Radio frequency identification is being used in more cards every year. Keep your credit cards, bank cards, driver licence, and passport in an RFID protective sleeve. Many new forms of Identifications and credit cards have a radio chip embedded. New bank cards will have the chip and pin, which makes them more secure than the RFID. I would still keep all my cards in an RFID protective sleeve. 

Destroy Receipts 

Destroy the receipt, if you use a credit card, an ATM card, or it has your name, address or any other personal information. Shredding is the best option, but when that is not available, then tear it up into pieces. There have been articles that suggest tearing up the receipt and then distributing the pieces in different trash cans.

Luggage by Your Side 

Keep your luggage locked and with you at all times, when it is not in the hold of a plane, train, bus or taxi. Tie a colored balloon or piece of yarn to the handle so that you can recognize it easily. Depending on where you're traveling, take a picture of the contents for reference and proof in case something happens. KEEP your personal documents with you at ALL TIMES.

Copies are Smart

Before you leave, make sure that you have copies of all your bank cards, front and back, your passport, any reservations, and travel itineraries. Keep them in a separate location, preferably in the hotel safe or in your carry-on, when traveling. If possible, make sure someone back home also has copies in case of an emergency.

Guard Your Purses 

​Make sure the purse or day planner has a clasp so that it can be closed. When sitting at a table with your bag or a day planner, put it between the small of your back and the back of the chair when possible. If the chair does not have a back place it in your lap and under your napkin. If it is too big, then put it between your feet under the table.

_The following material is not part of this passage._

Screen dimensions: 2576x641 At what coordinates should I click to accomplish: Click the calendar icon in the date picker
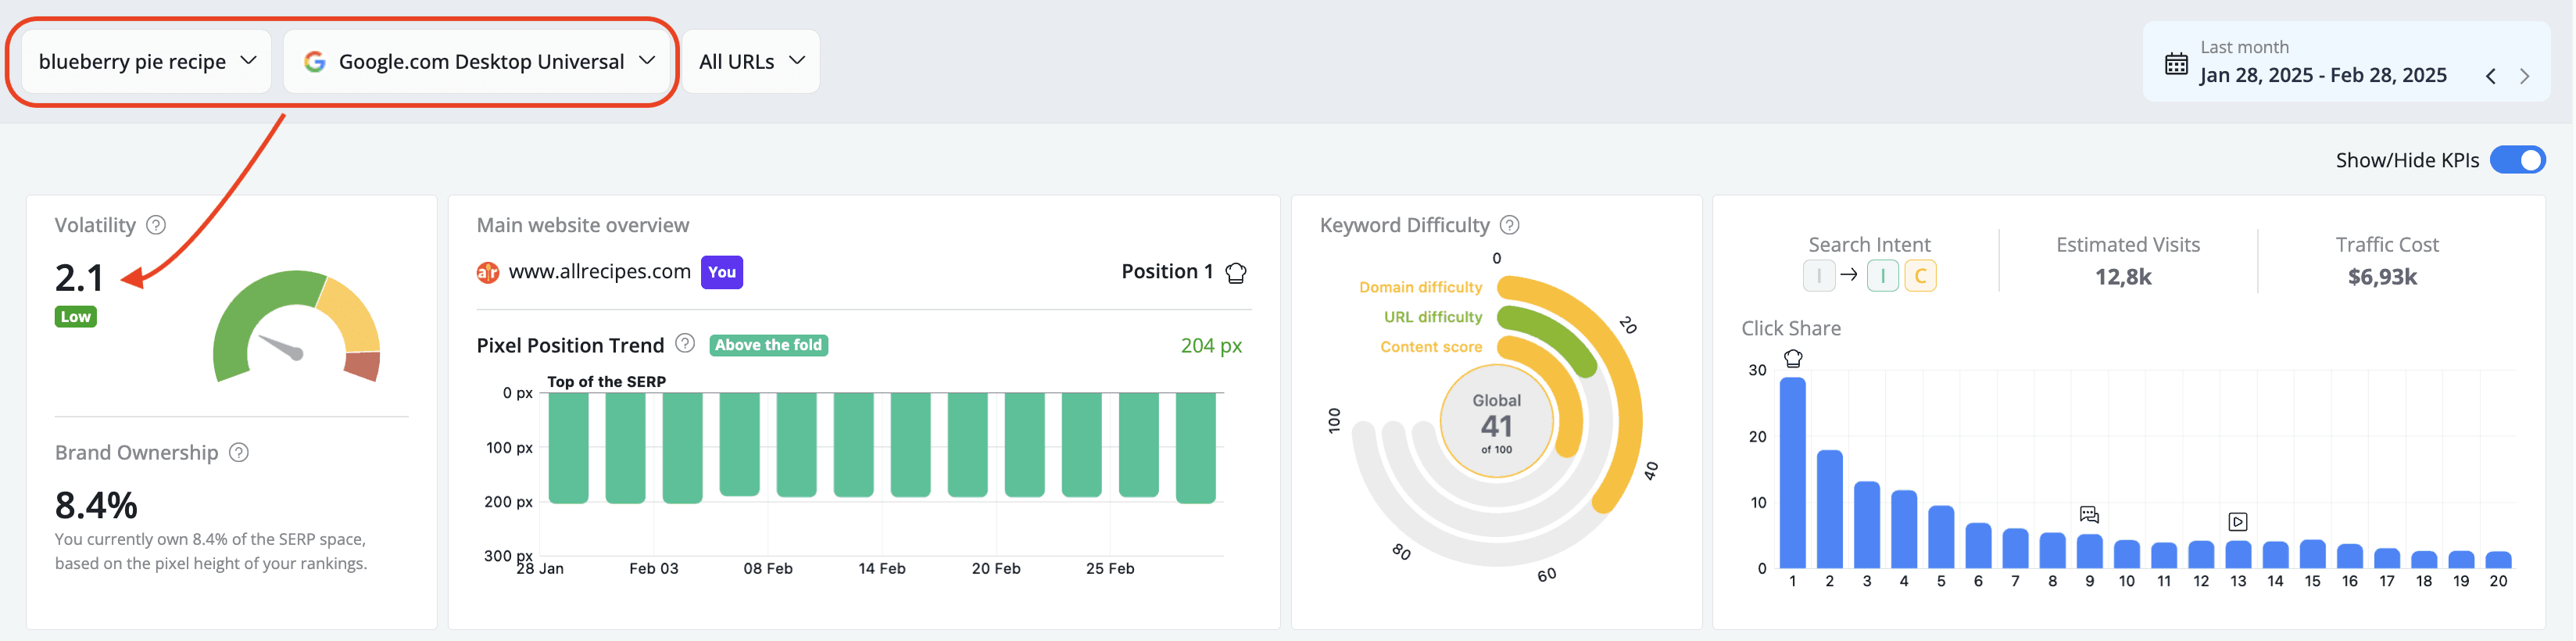click(x=2176, y=64)
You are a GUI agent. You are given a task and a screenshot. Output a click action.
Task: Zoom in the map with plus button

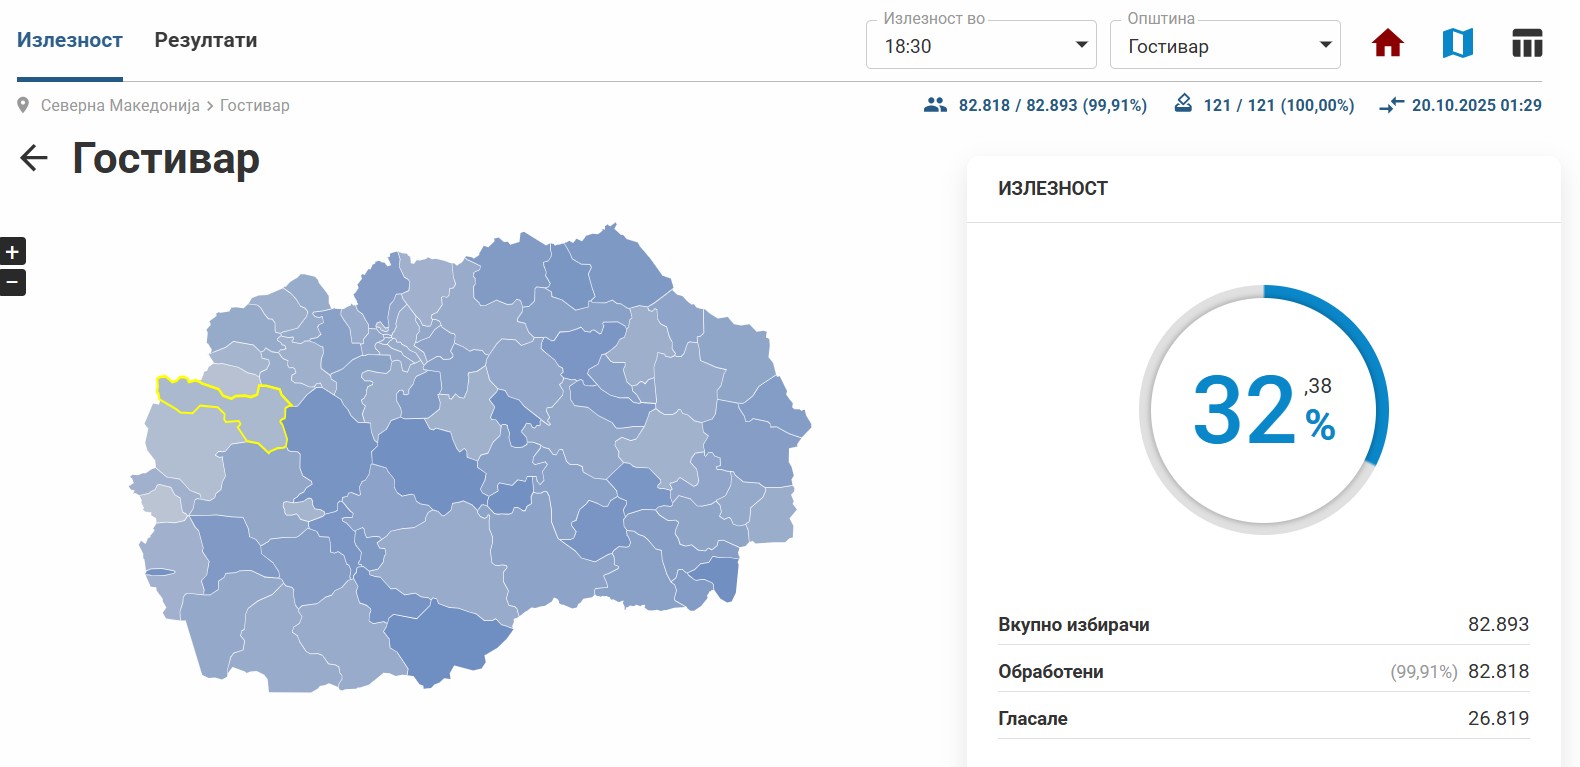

Using just a few general safety tips can prevent a great trip from becoming a disaster.

Personal Safety

Separate Your Valuables  

Never carry all your bank cards and cash together. When possible, leave what you don't expect to use in the hotel safe and only take some cash and a couple of bank cards. Use an ankle wallet or a hollow belt if you have to carry them. NEVER, take the hidden ones out in public, use a restroom stall to swap out the cards if need be. If you don't have a chip and pin card, then make sure all your cards are protected by RFID covers. Check with your bank and card company weekly to catch any unwanted charges.

Obay the Local Laws

Remember, you are a visitor and must obey their laws. Check with the embassy or your doctor about any medications or drugs that you may be taking. Cannabis oil may be legal where your live, but it might not be legal where you are going and getting caught with it could mean deportation or worse.

Scammers are Everywhere

While visiting a foreign city, a pretty girl or handsome man will approach and offer to show you around the city. They might show you a few sites before ending up at a tea house, or a museum where they will disappear shortly before several people will demand money from you.

Be aware of your surroundings and other people actions.